One of the key behavioral relationships for households is the division of income between household consumption, C, and household savings (HHSAV). Given historic data, it is possible to estimate cross-sectionally a relationship between GDP per capita and average household consumption propensity.
It is, however, not possible to conceptualize and forecast household consumption independent of other expenditure components (government consumption, investment, and net trade). There are equilibrating mechanisms that cross over the goods and services market and influence agent behavior with respect to consumption, investment and savings.
The core of the consumption equation, calculating a preliminary estimate of household consumption (ConsumHHPrel), multiplies a consumption ratio (CRA) as a portion of disposable household income times that income. The consumption ratio floats over time, and it will be recomputed for the next time cycle at the end of the complete formulation for household consumption. That core is multiplied over time by a ratio of the expected household consumption as a percentage of GDP from the analytic function estimated above and the percentage that would have been expected given the GDP per capita in the previous time step.

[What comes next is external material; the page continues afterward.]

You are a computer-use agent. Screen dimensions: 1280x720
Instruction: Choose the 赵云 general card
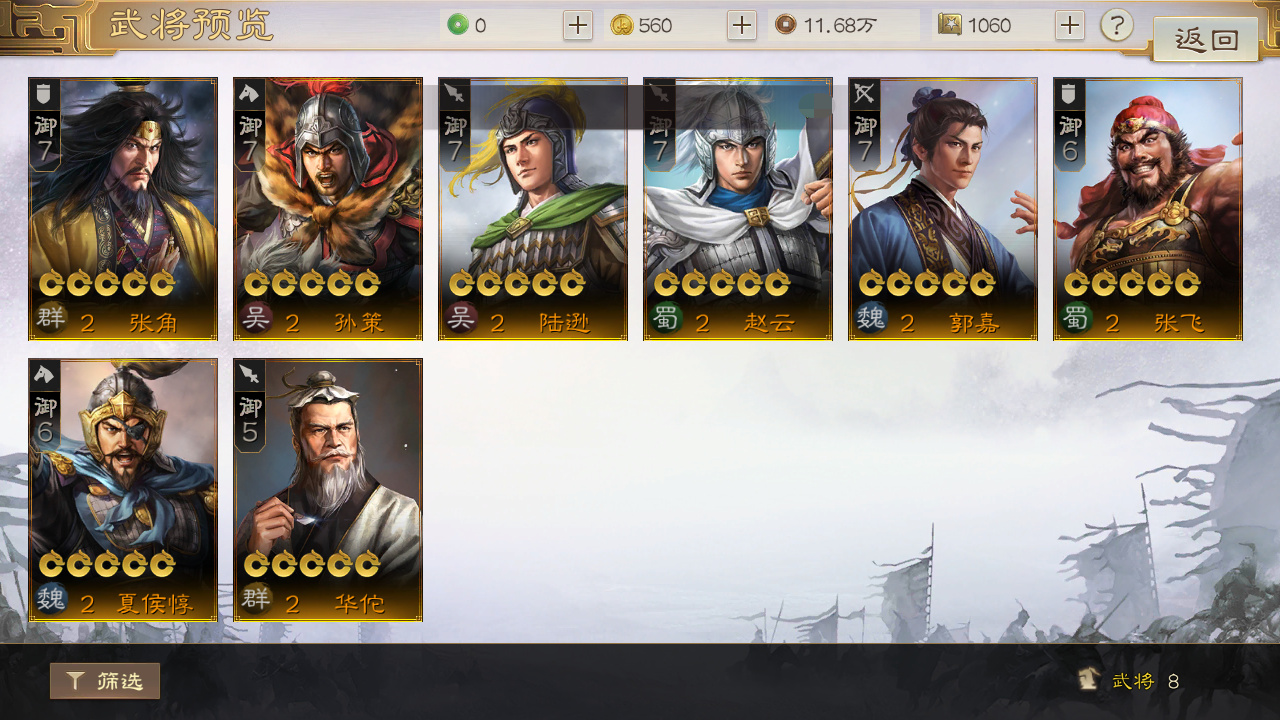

There are two additional factors in the above equation for household consumption, and the first is an interest rate multiplier (IntrMulC). Real interest rates (INTR) – IFs does not maintain a monetary sector that would introduce nominal interest rates – are a key equilibrating variable. IFs ties interest rates to the overall balance between production and consumption in the system as indicated by the sum across all sectors of desired stocks in comparison with actual stocks/inventories (ST). Desired stocks in IFs are determined by a stock base (STBase) linked to production and consumption levels and a desired stock level (dstl) as a portion of the stock base. Interest rates rise as stocks fall relative to desired levels and fall as stocks rise above those desired levels. Interest rates enter into the equation for total household consumption such that rising interest rates depress consumption.
Although it should perhaps be rolled into the interest rate formulation, IFs maintains a second variable for modification of the household consumption function, a multiplier on consumption (MulCon), that helps maintain the general equilibrium between domestic savings and GDP. (It is important to understand that total savings will identically equal investment, by calculation; but it is possible that foreign savings swings can dramatically influence savings totals in a fashion that would completely crowd out or greatly expand domestic savings were there no other forces working at equilibrating domestic savings.) As domestic savings rise as a portion of GDP, they cause the consumption multiplier to rise and therefore consumption to rise.
Having modified total household consumption, C, the preliminary household consumptions (ConsumHHPrel) of the different household types will no longer sum to it, so they are normalized to do so. The rates of consumption relative to disposable income can then re-computed.
It is also important to explain the initialization of those rates of consumption. In the first time step, those rates are calculated taking into account the differential propensity of different household types, currently limited to skilled and unskilled households, to consume and save. The differences are maintained over time.
The average propensity to consume in the initial year (AveConsumR) can be calculated from data.
If both types of households consumed an equivalent share of income, they would consume at the average rate, as modified by the factors discussed above. Almost certainly, however, lower income, unskilled households have a higher average propensity to consume than do skilled households. In the absence of data-based knowledge about that, IFs currently uses a stylistic, and flexibly changeable function to represent the extent of that differential, assumed to decrease as GDP/capita increases.
The consumption differential from the function adjusts the average rate for unskilled households and allows computation of actual consumption (Consum) of the unskilled and a residual calculation of consumption for the skilled (subject to tests for positive sign and reasonable size, not shown below).
The differential propensity to consume is an important feature for scenario analysis, because transfers across household types are one of the key policy levers available to governments.
Savings terms are calculated as residuals for all agent classes, and are determined after all income and expenditure/transfer calculations. In the case of households they are income, minus consumption and net transfers to government.
IFs does not attempt to track assets and liabilities of households over time and to add that information to the behavioral representation of them. That might be useful in the future.